Missoula, MT -(Ammoland.com)- At the close of the first week of hunting season in west-central Montana, the three hunter check stations near Bonner, Darby and Anaconda are reporting a deer harvest slightly above the five year average, while elk hunting has been slow in most spots.
The Bonner Check Station was relatively quiet on Saturday, but traffic and harvest picked up on Sunday. Hunter numbers (2,066) through Bonner are up five percent from last year, but the elk harvest of 17 is notably down from 2013, and 59% below the four year average. Weather was one factor, with no measurable tracking snow reported at the Copper Camp Snotel site in the headwaters of the Blackfoot over the weekend.
White-tailed deer harvest through the Bonner check station hit the benchmark of 91 for the third time in the past five years, up three percent from the four-year average of 89, and the mule deer harvest of 19 is one deer over the four-year average of 18.

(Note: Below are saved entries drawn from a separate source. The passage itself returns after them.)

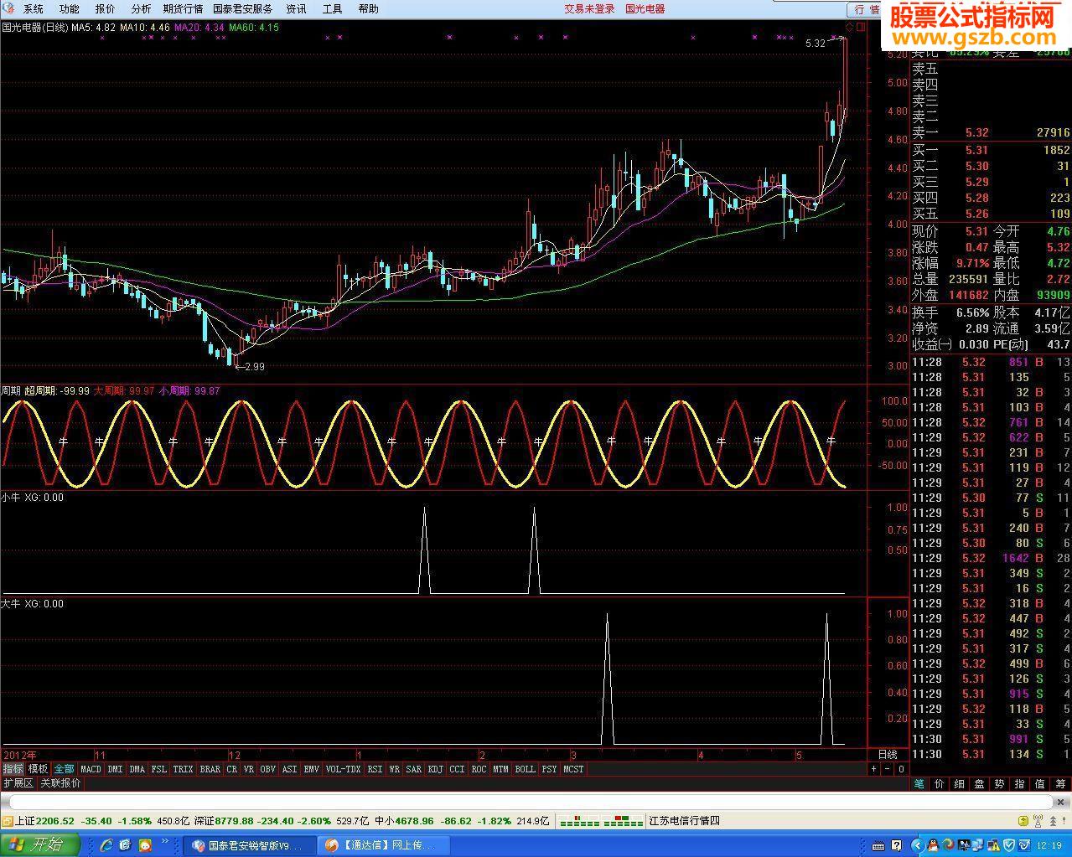This screenshot has width=1072, height=857.
Task: Toggle the 模板 template mode tab
Action: [38, 769]
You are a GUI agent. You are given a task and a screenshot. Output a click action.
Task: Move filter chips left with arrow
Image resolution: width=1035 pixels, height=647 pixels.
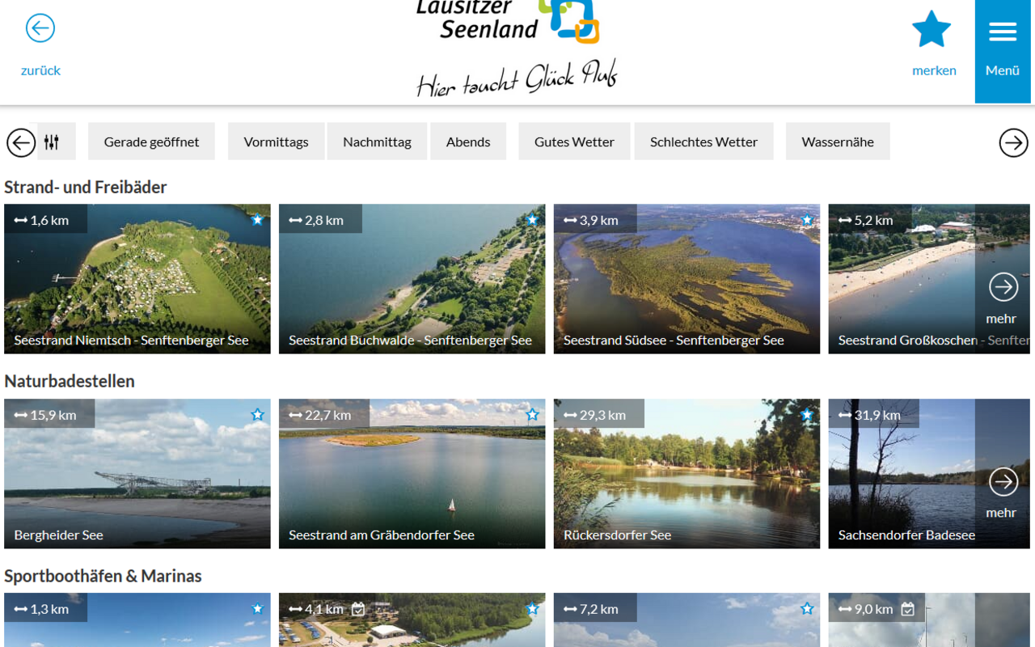(21, 142)
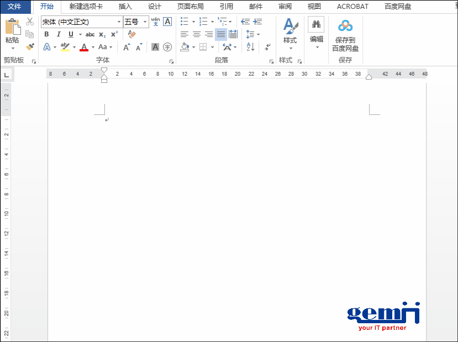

The Darby check station is open on weekends only for the first time this year, where hunter numbers are up 18% compared to the first two weekends of last season. Elk harvest through Darby is on pace with last season’s first two weekends with 88 elk checked, compared to 87 last year. The Darby mule deer harvest totals are down slightly, while the whitetail harvest is up to 42, compared with 25 after last year’s first two weekends.
Traffic through the Anaconda Check Station is above the 2013 season, while the elk harvest of 24 is 30% below the four-year average of 35. Mule deer and white-tailed deer checked through the Anaconda station are on par with previous years.
Hunters are reminded that they must stop at all check stations that they pass on their way to or from hunting—even if they have not harvested any animals. The general rifle season for deer and elk runs through Sunday, Nov. 30.
About Montana Fish, Wildlife & Parks (MFWP)
Montana Fish, Wildlife & Parks (MTFWP) through its employees and citizen commission, provides for the stewardship of the fish, wildlife, parks, and recreational resources of Montana, while contributing to the quality of life for present and future generations.